Qual sua opinião sobre a pandemia? 
Aline
– Nunca vivi nada parecido e tem sido bem doido. Pessoas disputando produtos no mercado, outras reclamando de ficar em casa fazendo home office, sendo que tantas vezes foi só o que a pessoa queria; outros que não tem essa opção, e o pior, aqueles que não tem mais trabalho e nem a opção de um lar confortável com comida pra simplesmente ficar em casa fazendo nada. Complicado. Pra mim também não está sendo muito legal. Tu quer sair, quer ver as pessoas, quer tua vida normal. Mas tenho certeza que vamos sair dessa e muito mais fortes. Os estudiosos que dizem que as crises sempre vêm para transformar. Não que isso seja algo fácil. Mudar nunca é fácil. Sofremos, perdemos, mas também podemos ganhar. Seja como pessoa, evoluindo o lado espiritual, senso de coletivo, realmente aprendendo a dar valor pro que merece e precisa. Já que talvez só o dinheiro não vai salvar neste momento. Temo pela economia, mas o mundo já viveu crises anteriores e se recuperou. Acho que a grande mudança agora deva ser em nós mesmos, como seres humanos. Que a gente aprenda mais sobre si nestes dias que estamos tendo tanto a nossa companhia, mas que também aproveitemos o tempo pra olhar para o lado, pro outro, ver se temos como auxiliar nesse momento tão difícil pro mundo. Não acho que teremos dias fáceis nos próximos meses. Mas acredito que se cada um fizer sua parte, ficando em casa, lavando as mãos, passando álcool gel e evitando o contato, coisa tão difícil pra nós brasileiros, mas que agora se faz necessário, vamos sair dessa mais rápido. Assim espero! 

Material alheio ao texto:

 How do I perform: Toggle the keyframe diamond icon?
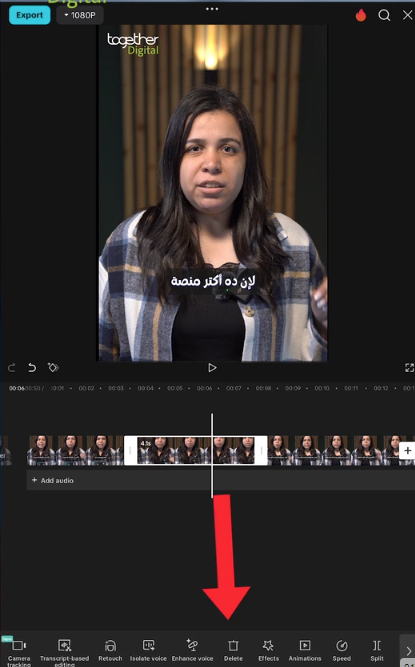(x=53, y=368)
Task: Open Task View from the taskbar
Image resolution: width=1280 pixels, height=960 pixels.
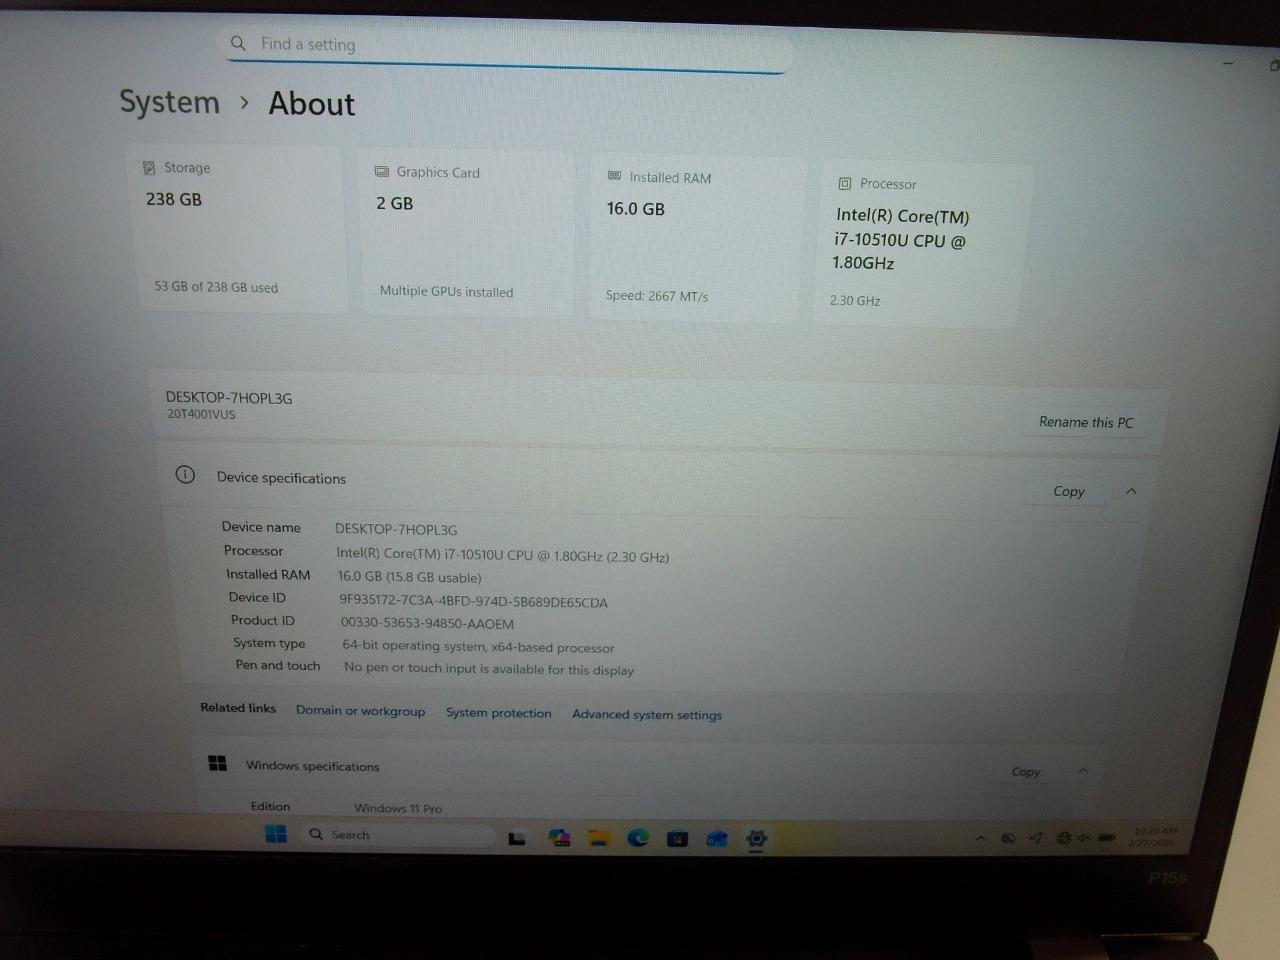Action: (517, 838)
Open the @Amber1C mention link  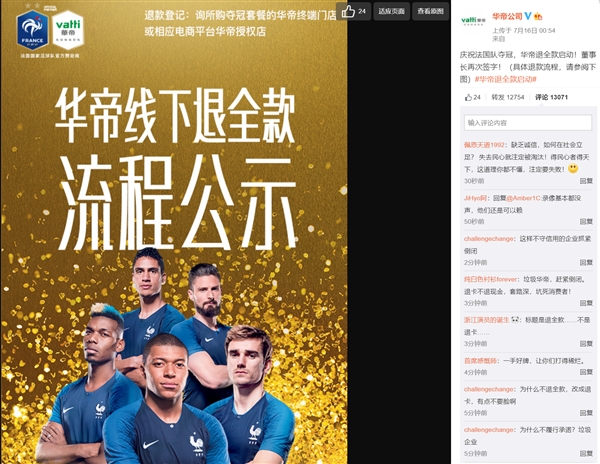(523, 198)
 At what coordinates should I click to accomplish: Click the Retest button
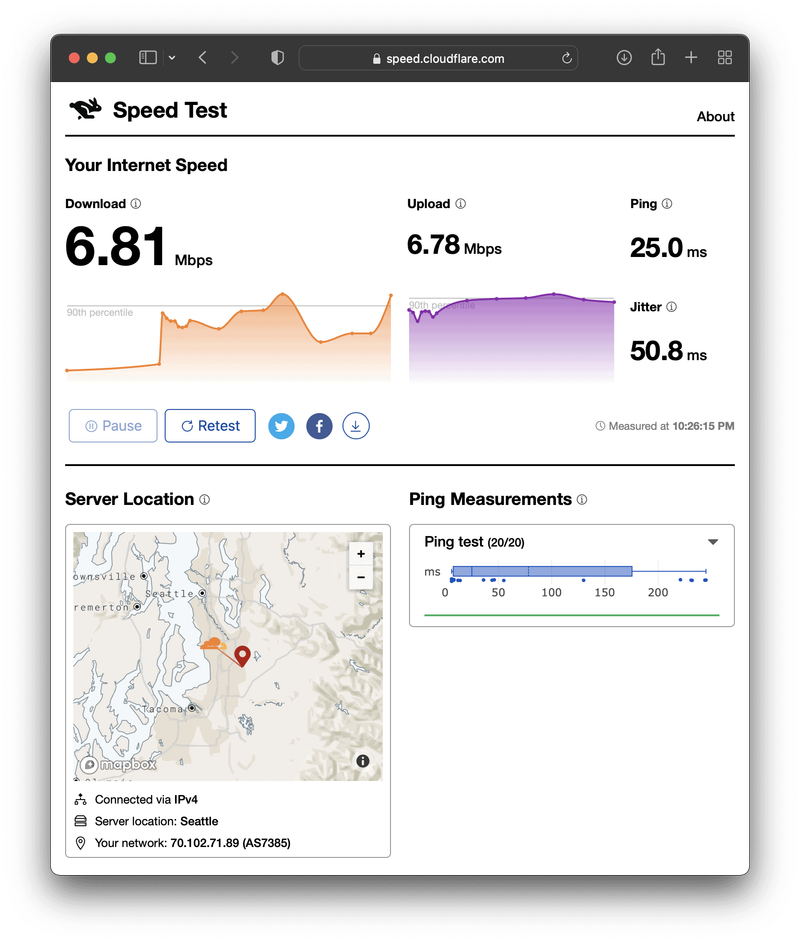210,426
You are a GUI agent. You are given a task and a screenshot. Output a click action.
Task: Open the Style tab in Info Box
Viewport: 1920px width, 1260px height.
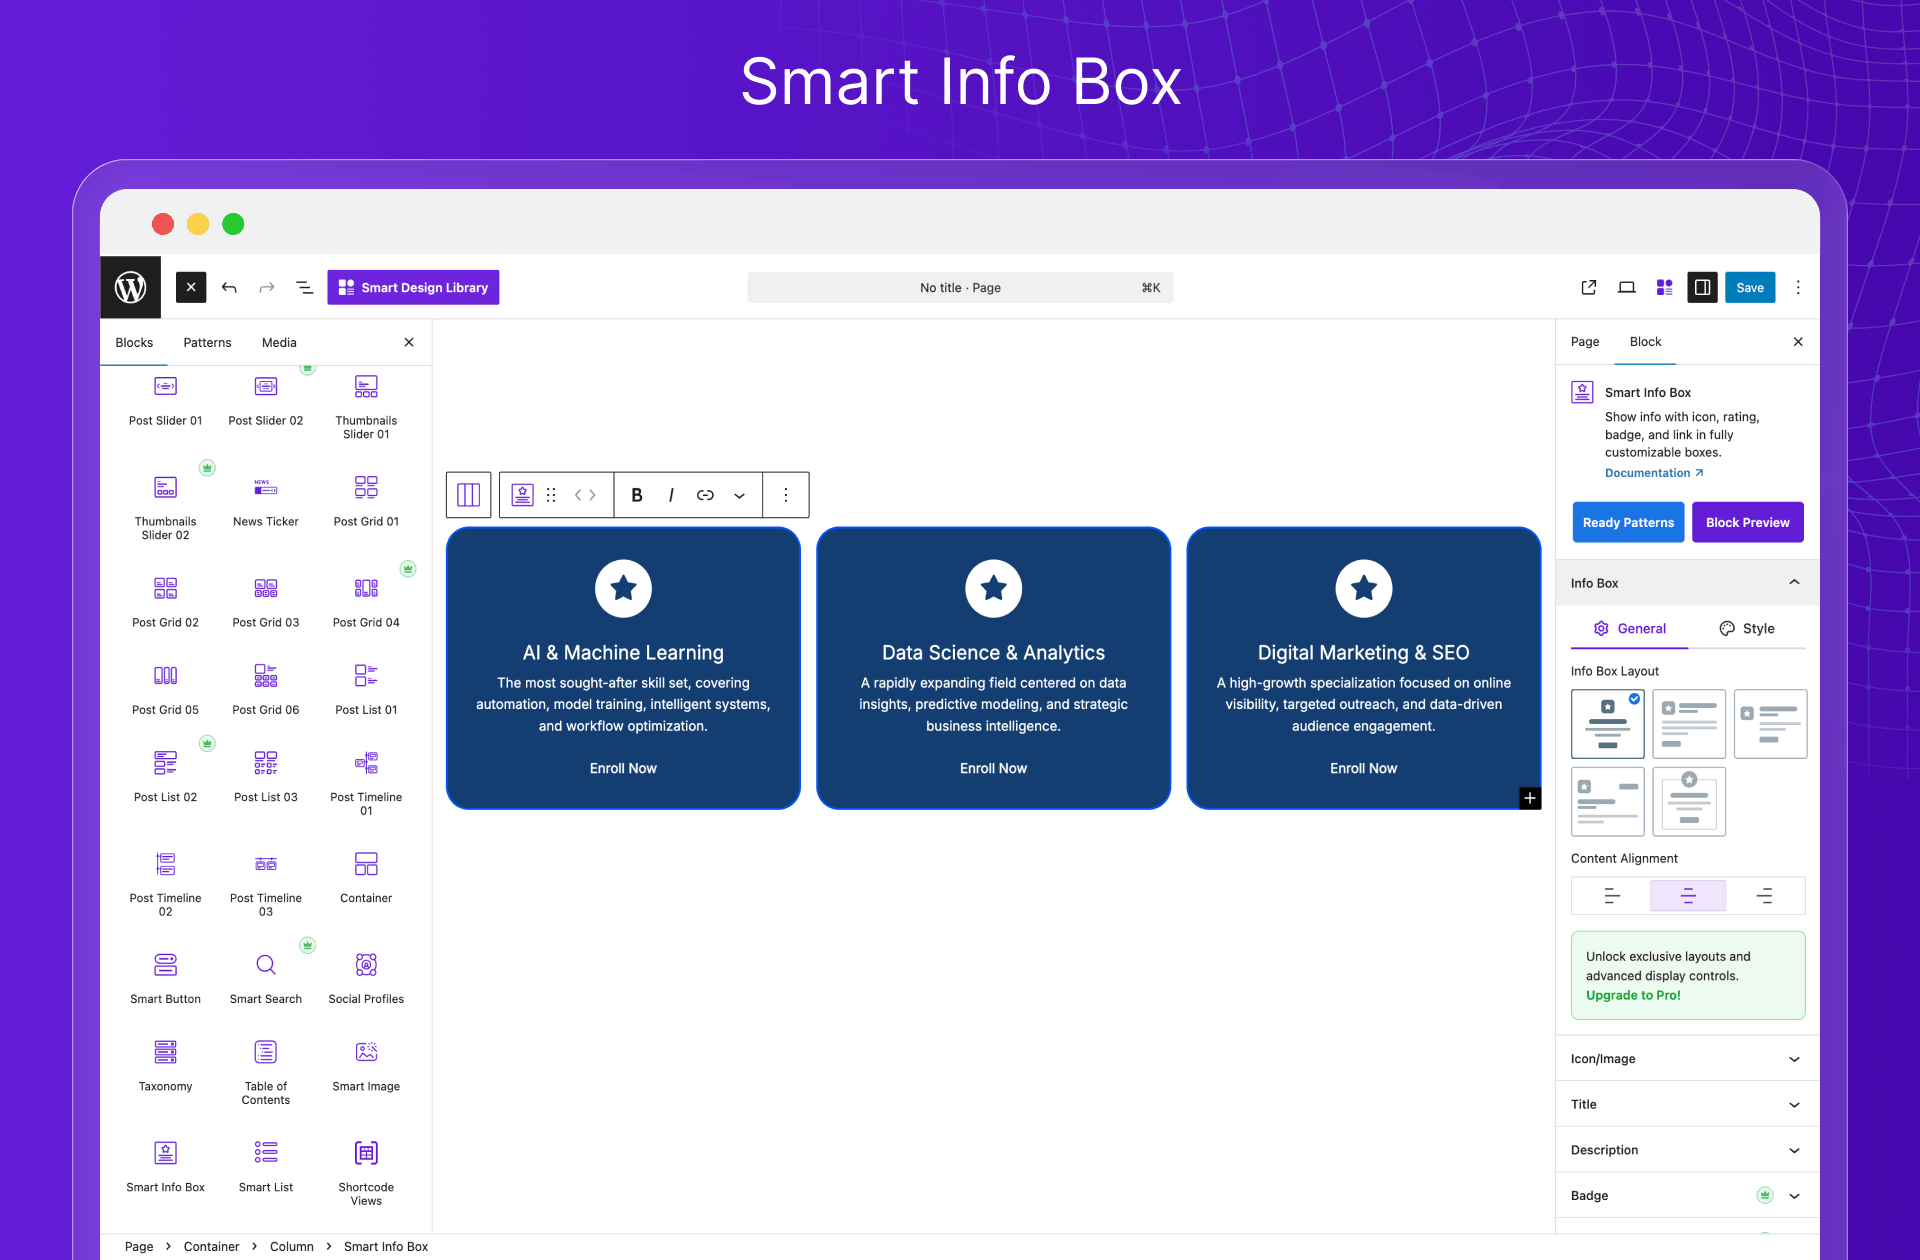(x=1747, y=628)
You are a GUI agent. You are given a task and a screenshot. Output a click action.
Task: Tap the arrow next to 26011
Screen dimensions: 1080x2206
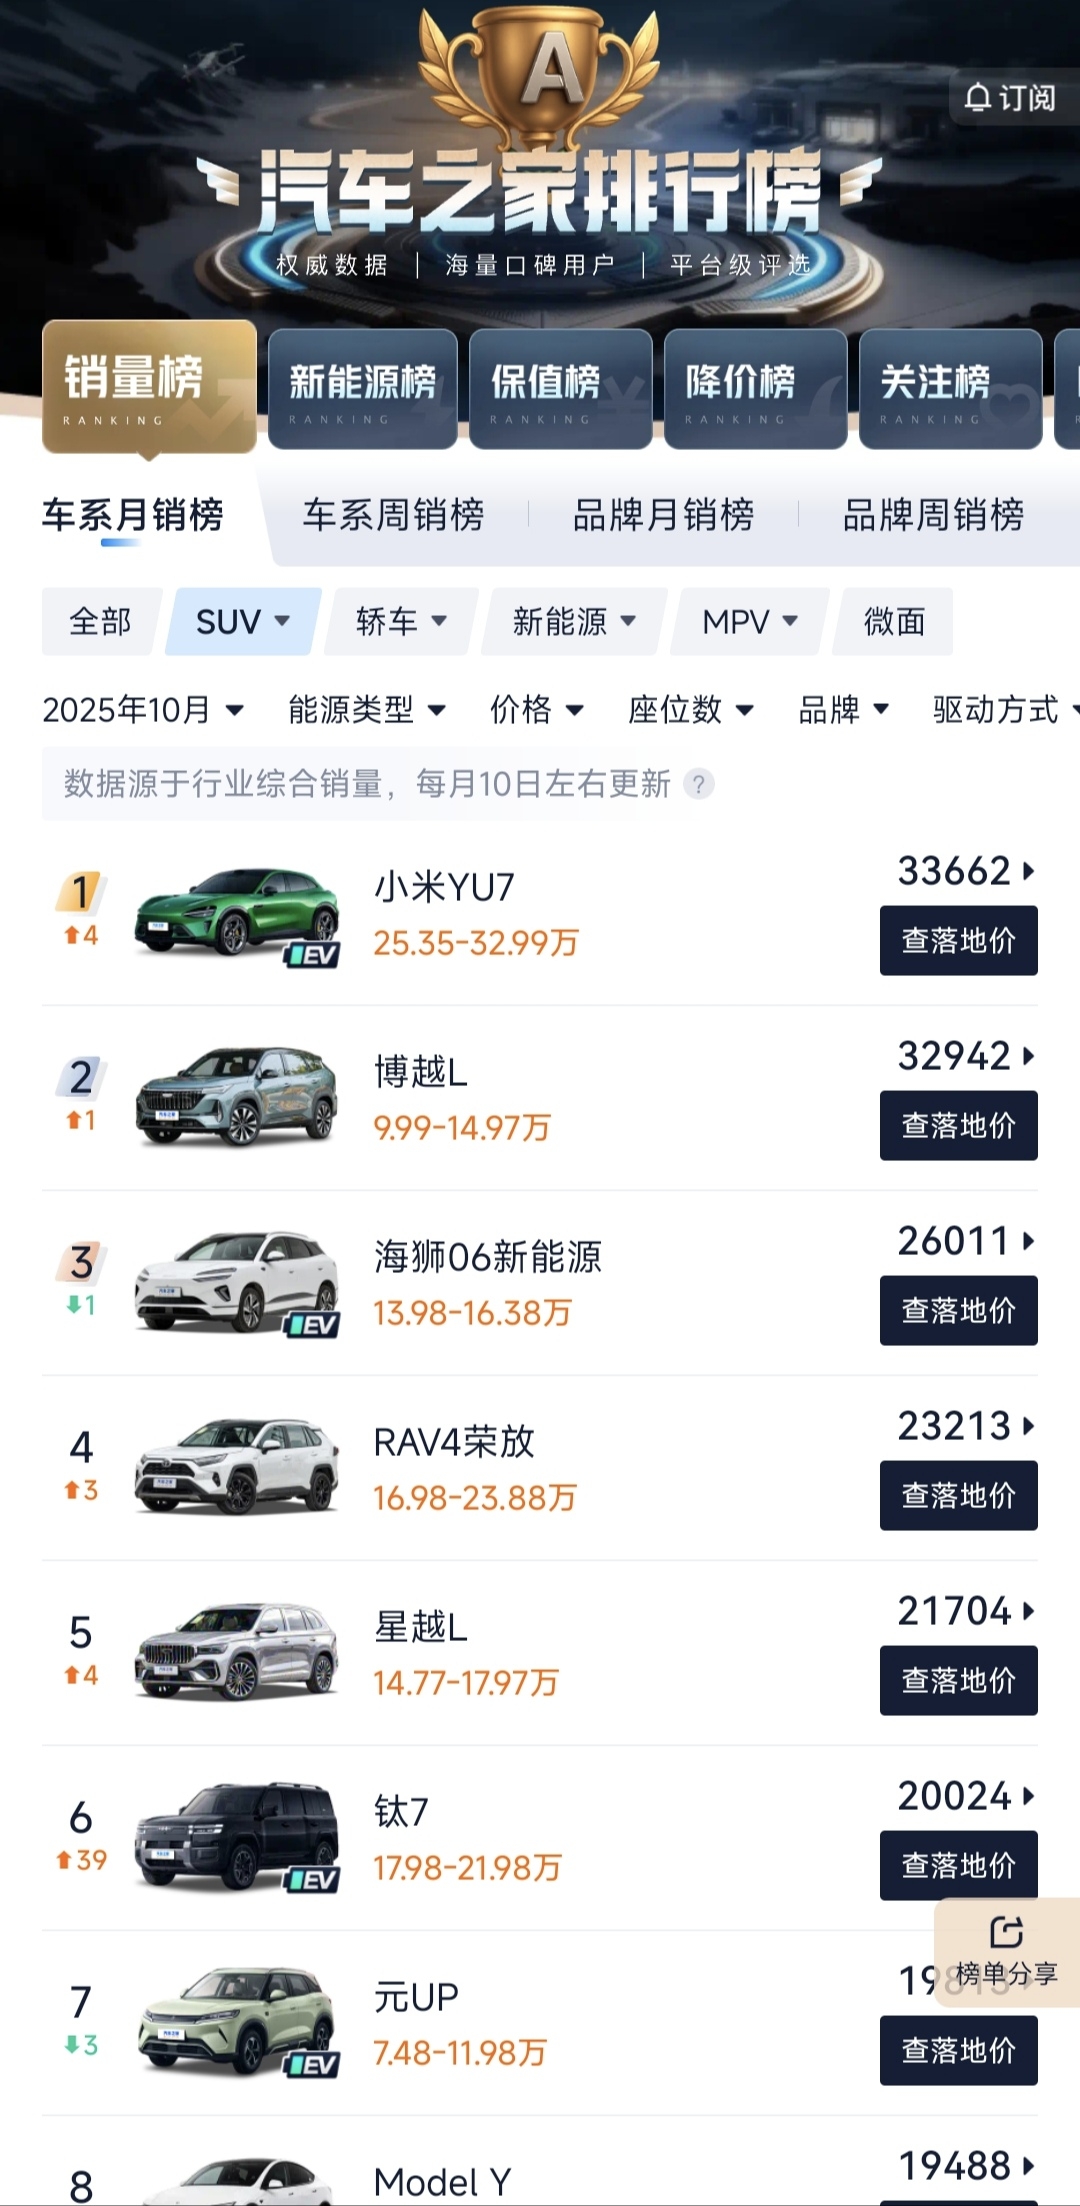pyautogui.click(x=1028, y=1241)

Quais as notícias que chegam aí do Brasil?  
Aline
– A mídia australiana não fala sobre a situação da pandemia no Brasil. Então acompanho muito pela internet, sites de notícias, rede social, conversando com amigos. A mídia aqui mostra mais a situação na Europa e na própria Austrália. O primeiro ministro tem feito pronunciamentos mais de uma vez na semana alertando sobre novas restrições e/ou falando sobre a situação do país em relação à pandemia e economia, a fim de diminuir os efeitos da gigante crise provocada pelo coronavírus. O governo australiano inclusive já liberou para os cidadãos desempregados pela situação a retirada de uma porcentagem do “superannuation”, que é um tipo de poupança a longo prazo concebido para ajudar as pessoas australianas na aposentadoria. Além disso, já se fala sobre um possível acordo do governo com as imobiliárias, a fim de evitar um colapso, pois muitas pessoas aqui vivem de aluguel e não terão como pagar as contas que aqui são semanais ou quinzenais – inclusive nós, estudantes e imigrantes.